Никому также не было странно, когда Охлябя собрал однажды на Нечуй-озере — было это посреди зарева месяца — всех, кто бился здесь весною, и всех, кто имел право носить оружие, и всех, кому подошел этот срок. И там, минуя кудесника, объявил озеро священным, и там была принесена клятва, что никто из врагов, поколе будет жив хотя один Серый Пес, не коснется черной воды Нечуй-озера и даже отражения своего не увидит в его зеркале. А потом все тот же Охлябя вывел на бересте мету, означавшую, что от сей поры поведется счет годам печища, потому что в этой битве родилось оно заново, пройдя через тень близкой смерти. А у победы и рождения не бывает одного родителя, и потому вместе с советом матерей рода, кой, как и допреж, решал все дела печища, появилось братство по мечу, сплотившее мужчин. Не было оно против матерей рода, но единило мужчин в их занятиях в поле и по дому, во всяком ремесле и художестве, потому что они стали смотреть, что делает другой, и все исполняли в чем-то схоже, хотя и каждый на свой лад, точно в песне, спетой на множество разных голосов, но согласно и слитно. И сыновья их жили подражая братству отцов и не думая уже о том, что их сыновья станут жить как-то иначе.

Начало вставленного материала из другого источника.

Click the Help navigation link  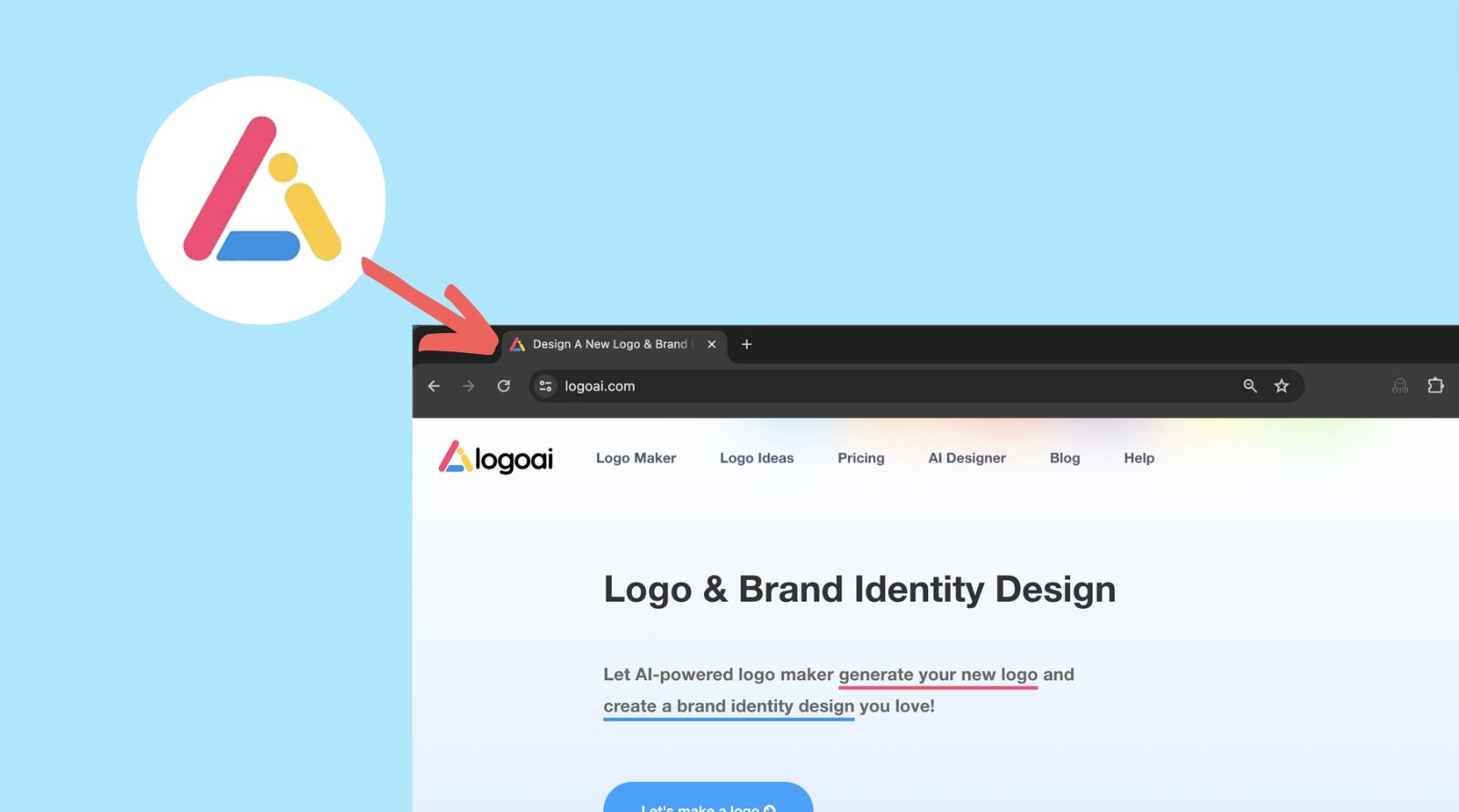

Никто не спрашивал у кузнеца, о чем говорил Мойертах со здешним огнем, а может, и с высокими братьями огня — Солнцем и Громом. Но среди сыновей первого братства появились такие, что запрягли и взнуздали дикое и вольное допреж веннское слово, надевши на него сбрую со сладкозвучными колокольцами-бубенцами, и небесная твердь отозвалась им долгожданным эхом. И с неба полилась пуще летних ливней древняя память, наполнявшая гусли и берестяные листы, всходившая спелой пшеницей, заставлявшей петь даже серпы и цепы. И память эта входила в хлеб, а через него — в плоть тех, кто его ел. И прежняя плоть соединялась с памятью, давая начало веннскому времени.
Зорко, однако, жил этим летом, не замечая всего, что происходило вокруг. Для него, повидавшего за три лета и четыре зимы множество чудес и диковин, время не началось, а замерло, словно во второй раз сумел он ступить на остров, что любое время, даже самое юное и тугое, обегает без вреда для берега.
Плава достала из тайника те доски и холстины, что Зорко малевал еще до своего ухода, и они тихо улыбнулись поблекшим, но добрым и наивным краскам. И Зорко снова взял в руку кисть, и краски потекли из нее, будто прятались и ждали, пока время остановится и не сможет течь, чтобы смывать их.
И все предстало теперь совсем по-другому, вовсе не таким, как было до того, как Зорко в первый раз распрощался с вервью. Раньше Зорко рисовал смешивая краски, выводил линии так, чтобы было похоже на то, как есть на самом деле, вернее, как ему казалось, что такое есть на самом деле. А если вдруг случалось, что на солнце набегали облака или вслед за утренней зарей вдруг незаметно сразу наступал полдень, оставлял работу до утра или до света, не учитывая в картине ход времени. И рисовал он все больше то, что попадалось на глаза, и даже картину с черной ратью Худича подсмотрел ночью, в самом темном бору, а потом уж домыслилось остальное.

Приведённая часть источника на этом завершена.